Once the cloud of gas lighting lifted, I found the real heroes and made peace with my roots and my motherland, India. The voices of Veer Savarkar, Shivaji, Sardar Patel , Subhash Chandra Bose , and the cries of millions subjected to emergency rule resonated with me. The ghosts of millions of Indians massacred in the name of secularism and tolerance, the deceit behind it, the racism, the divide-and-rule strategy, and the systemic impoverishment brought the light of clarity and with it came back the confidence and pride that was always mine to have being born in such a rich and old civilization, but was denied to me. 


In my mind, India became truly independent when Article 370 was removed. That was the moment when India, or Bharat, felt independent. I felt a sense of pride and belonging, realizing this was my nation.

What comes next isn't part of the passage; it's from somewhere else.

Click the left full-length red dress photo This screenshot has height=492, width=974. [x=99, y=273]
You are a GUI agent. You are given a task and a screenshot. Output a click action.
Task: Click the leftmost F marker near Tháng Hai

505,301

Life, however, had different plans for me. Just as I felt closer to my roots and proud of where I came from, I happened to move to Sydney. Once you have felt Bharat in your blood you always remain Bharatiya. I can leave India but India can never leave me. The essence of being truly Bharitya is also the essence of 'Vasudhaiva Kutumbakam,' which means 'world is one family. ' This very notion of considering the world as one family, also instils in me with the sense of responsibility of 'One Earth'. And as I live in Australia which is my Karma Bhumi I continue to draw my essence from my Janm Bhoomi Bharat. Jai Hind!